_Task prompt_. How many lines in the records below contain the string "computer"? Answer with the number alone.

• • • • • • •

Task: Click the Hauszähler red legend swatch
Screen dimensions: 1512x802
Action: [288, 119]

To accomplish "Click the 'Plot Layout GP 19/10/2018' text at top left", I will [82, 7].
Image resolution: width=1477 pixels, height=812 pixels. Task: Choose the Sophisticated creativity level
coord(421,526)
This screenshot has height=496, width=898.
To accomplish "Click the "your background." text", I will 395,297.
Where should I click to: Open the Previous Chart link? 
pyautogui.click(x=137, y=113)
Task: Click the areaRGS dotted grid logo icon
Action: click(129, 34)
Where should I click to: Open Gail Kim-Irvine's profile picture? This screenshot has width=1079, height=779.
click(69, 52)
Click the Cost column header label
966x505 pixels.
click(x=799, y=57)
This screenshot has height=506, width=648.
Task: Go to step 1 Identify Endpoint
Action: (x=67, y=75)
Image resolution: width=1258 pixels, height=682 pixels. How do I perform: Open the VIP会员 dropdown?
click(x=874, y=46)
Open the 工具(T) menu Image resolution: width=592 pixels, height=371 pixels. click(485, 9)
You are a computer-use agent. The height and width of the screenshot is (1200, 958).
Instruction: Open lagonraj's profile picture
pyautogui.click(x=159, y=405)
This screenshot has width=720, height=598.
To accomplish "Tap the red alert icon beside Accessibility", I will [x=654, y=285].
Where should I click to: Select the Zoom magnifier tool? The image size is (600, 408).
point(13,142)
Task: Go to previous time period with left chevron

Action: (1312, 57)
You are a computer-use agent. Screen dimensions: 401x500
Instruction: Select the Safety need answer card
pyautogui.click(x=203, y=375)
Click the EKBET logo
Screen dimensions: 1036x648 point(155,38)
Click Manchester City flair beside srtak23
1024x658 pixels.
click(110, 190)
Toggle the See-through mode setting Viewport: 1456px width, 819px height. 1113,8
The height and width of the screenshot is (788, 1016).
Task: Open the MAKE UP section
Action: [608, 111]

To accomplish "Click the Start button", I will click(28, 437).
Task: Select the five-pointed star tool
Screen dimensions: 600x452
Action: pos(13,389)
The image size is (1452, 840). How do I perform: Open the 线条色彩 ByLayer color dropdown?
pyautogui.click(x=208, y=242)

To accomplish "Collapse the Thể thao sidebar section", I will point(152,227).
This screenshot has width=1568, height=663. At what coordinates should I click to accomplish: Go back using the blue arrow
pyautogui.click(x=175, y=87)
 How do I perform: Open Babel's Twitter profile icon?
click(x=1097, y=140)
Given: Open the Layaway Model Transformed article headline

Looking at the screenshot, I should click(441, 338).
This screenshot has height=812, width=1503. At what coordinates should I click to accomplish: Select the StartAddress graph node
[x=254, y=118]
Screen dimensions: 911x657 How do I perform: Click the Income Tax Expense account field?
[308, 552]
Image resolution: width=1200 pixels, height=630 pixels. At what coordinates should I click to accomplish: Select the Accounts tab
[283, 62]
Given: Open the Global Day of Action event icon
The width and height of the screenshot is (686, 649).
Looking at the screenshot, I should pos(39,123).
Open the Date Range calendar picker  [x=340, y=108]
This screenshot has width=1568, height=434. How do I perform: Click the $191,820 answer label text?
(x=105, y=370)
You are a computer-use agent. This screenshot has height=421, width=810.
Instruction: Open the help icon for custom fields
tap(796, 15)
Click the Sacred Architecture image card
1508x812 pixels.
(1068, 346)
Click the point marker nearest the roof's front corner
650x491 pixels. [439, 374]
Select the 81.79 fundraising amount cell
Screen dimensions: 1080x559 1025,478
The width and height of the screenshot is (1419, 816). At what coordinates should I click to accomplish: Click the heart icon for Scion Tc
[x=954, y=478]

• • • • • • •

_Answer for the task_. 3